## TEXT SECTION:
Distribution Company
Universal Pictures Corp.
Country
United States
Screenplay Information
Based on the play The Good Fairy by Ferenc Molnár (Budapest, Oct 1931) as adapted and translated by Jane Hinton (New York, 24 Nov 1931).

Technical Specs

Duration
1h 37m
Sound
Mono
Color
Black and White
Theatrical Aspect Ratio
1.37 : 1
Film Length
8,995ft (10 reels)

Articles

The Good Fairy


Written for the screen by Preston Sturges from a 1931 play by Ferenc Molnar, The Good Fairy (1935) is a charming tale of a wide-eyed lamb of a woman (Margaret Sullavan) who is released from a Budapest orphanage only to upend the lives of a waiter (Reginald Owen), a millionaire businessman (Frank Morgan) and a struggling lawyer (Herbert Marshall). The story's playful tone is par for the course for Molnar, a famous Hungarian playwright and novelist whose best-known work, Liliom, was turned into several movies of the same name as well as the stage and film musical Carousel (1956). Some other movies based on Molnar's works include No Greater Glory (1934), Double Wedding (1937), The Bride Wore Red (1937), The Swan (1956) and One, Two, Three (1961).

The stage version of The Good Fairy had been mounted on Broadway in 1931 with Helen Hayes in the lead. This Universal film version would be remade with Deanna Durbin in 1947 as I'll Be Yours, and later the property was turned into a 1951 Broadway musical entitled Make a Wish, for which Preston Sturges wrote the book.

For a movie as warmly comic and romantic as The Good Fairy, there sure was a lot of intense drama going on behind the scenes. First, the script was not finished when shooting began, and things got to the point where Sturges was revising scenes one day before they were shot. Second, the film's director, William Wyler, was terribly frustrated working at Universal and wanted out. According to Wyler biographer Jan Herman (A Talent for Trouble), he wrote at the time to his brother: "My soul may belong to me, but my body belongs to Universal." Little did Wyler know that this picture would spawn one of the most turbulent and unhappiest periods of his life.

Universal assigned rising star Margaret Sullavan to the project. This was only her third film, but her first two -- Only Yesterday (1933) and Little Man, What Now? (1934) -- had been big hits. She had a screen persona that could be described as magnetic adorable-ness, but in truth this masked a tempestuous and high-strung real-life personality which translated into trouble on the set. Wyler's script girl, Freda Rosenblatt, later said that Sullavan "did spiteful things to get her way. If she was tired and wanted to go home and Willy had one more scene to do, she would smear the makeup on her face. That would mean everything had to stop so she could be made up again. Which might take hours." Sullavan got into heated arguments with Wyler, who later remembered, "We fought over the interpretation of her part. We fought over everything. We didn't get along at all. She had a mind of her own, and so did I."

Eventually, Wyler realized that all the quarreling was noticeably impacting her performance, and he decided that for the good of the film, he would force himself to make peace with her. He took her to dinner, and found to his surprise over the next few days that he was falling in love with her. The feeling was mutual, and in late November 1934, the couple flew to Arizona to be married. The next day they were back at work -- the picture still had three weeks to shoot.

## DATA SEGMENT:
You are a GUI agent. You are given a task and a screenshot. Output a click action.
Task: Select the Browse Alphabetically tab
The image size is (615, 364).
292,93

## REQUIRED WORK:
• A. Copy the passage of The Good Fairy article starting with "The stage version" and going on through "wrote the book.", putting "Lillian Gish" wherever "Helen Hayes" stands.
• B. Write the next part of the article about the film The Good Fairy, picking up after its final sentence.

## PER-TASK OUTPUTS:
• A.
The stage version of The Good Fairy had been mounted on Broadway in 1931 with Lillian Gish in the lead. This Universal film version would be remade with Deanna Durbin in 1947 as I'll Be Yours, and later the property was turned into a 1951 Broadway musical entitled Make a Wish, for which Preston Sturges wrote the book.

• B.
After production, The Good Fairy was edited quickly and released in January 1935. It was a hit. Wyler, meanwhile, was released from his studio contract. In his biography, he is quoted as saying he asked to be released. According to trade paper reports of the time, however, the studio let him go because they had grown frustrated with the slow pace of this film's production -- especially after his marriage. Apparently the studio thought he was wasting too much time taking repeated close-ups of his new bride.

In any event, Wyler was let go, and he and Sullavan embarked on a long European honeymoon. Their marriage then went south fast, with raging arguments that could be heard all over their Bel-Air neighborhood. They were divorced in mid-1936, after 16 months together. Wyler later said that the marriage to "that bratty broad" was "the roughest and meanest [time] of my life."

Despite all their problems, the thing that really ended their relationship was Wyler's discovery that Sullavan had gotten an abortion without even telling him that she was pregnant. She felt a baby would damage her career path, and she had known that Wyler would have wanted to keep the baby. When Wyler found out, he was despondent and knew that they would never be able to work things out.

The peak periods of both Wyler's and Sullavan's careers were still to come. Sullavan would star in such great films as Three Comrades (1938), The Shop Around the Corner (1940) and The Mortal Storm (1940); surprisingly she would end up making just seventeen movies in her entire career, spanning Only Yesterday to No Sad Songs For Me in 1950. (That last one came seven years after her previous movie Cry Havoc [1943].) Wyler would plateau for longer, directing such masterworks as Dodsworth (1936), Jezebel (1938), The Letter (1940), The Best Years of Our Lives (1946), Roman Holiday (1953) and Ben-Hur (1959), among many others.

The Good Fairy was well-received by the public and critics. The New York Times called it "engaging and often uproariously funny" and especially praised the performances of Reginald Owen and Frank Morgan. In all, the paper gave the film the equivalent of an "A" but not an "A+": "The Good Fairy is so admirable that it causes this department to regret that it is not perfect."

Producer: Carl Laemmle, Jr.
Director: William Wyler
Screenplay: Preston Sturges; Jane Hinton (English translation of play); Ferenc Molnar (play "A jo tunder")
Cinematography: Norbert Brodine
Art Direction: Charles D. Hall
Music: David Klatzkin, Heinz Roemheld (both uncredited)
Film Editing: Daniel Mandell
Cast: Margaret Sullavan (Luisa 'Lu' Ginglebusher), Herbert Marshall (Dr. Max Sporum), Frank Morgan (Konrad), Reginald Owen (Detlaff, the Waiter), Eric Blore (Dr. Metz), Beulah Bondi (Dr. Schultz), Alan Hale (Maurice Schlapkohl).
BW-97m.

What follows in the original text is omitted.